**TASK REQUIREMENTS**: Without including any pictures, copy each entry below exactly.

Stored items
_ _ _ _ _ _ _
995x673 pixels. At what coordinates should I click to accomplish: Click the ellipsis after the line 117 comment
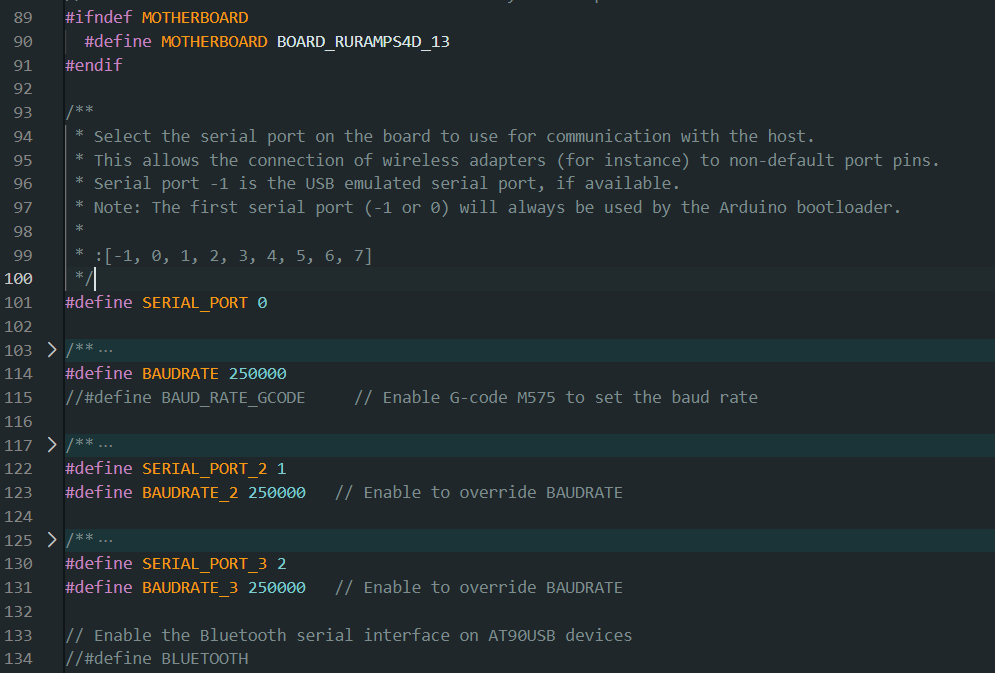[x=105, y=444]
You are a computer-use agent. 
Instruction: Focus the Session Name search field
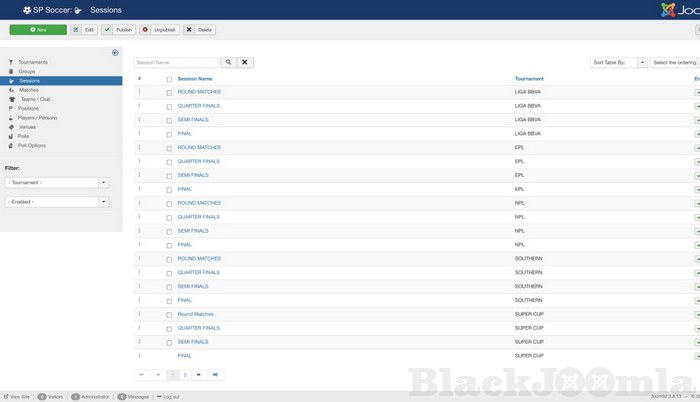(176, 62)
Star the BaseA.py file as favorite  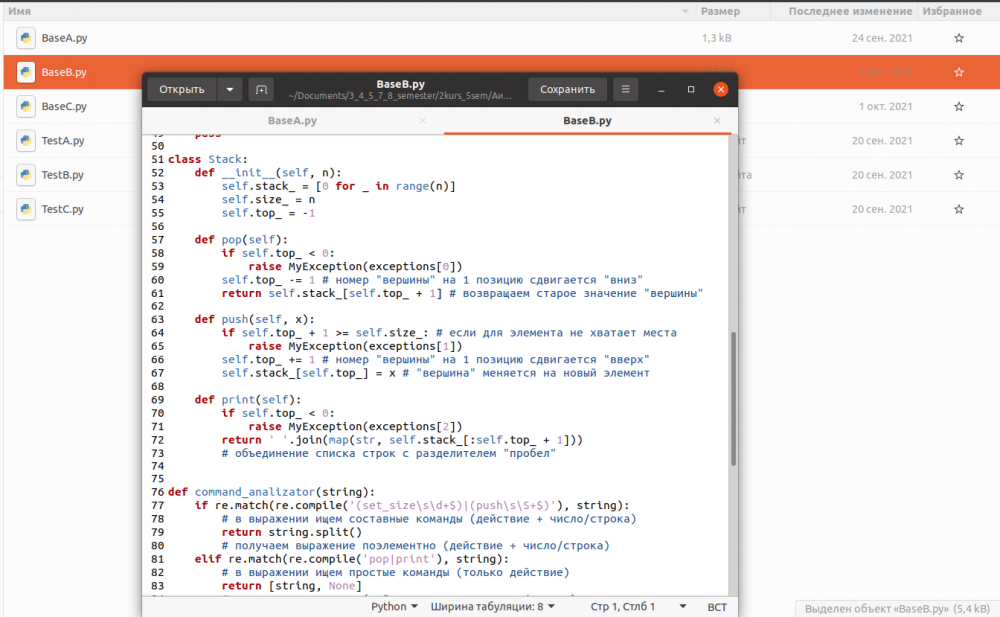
_ _ _ _ _ _ _
**WRITTEN ANSWER**:
995x673 pixels. At what coordinates should I click to accomplish: Click the ellipsis after the line 117 comment
[x=105, y=444]
You are a computer-use agent. 
Instruction: Focus the Session Name search field
(176, 62)
Star the BaseA.py file as favorite  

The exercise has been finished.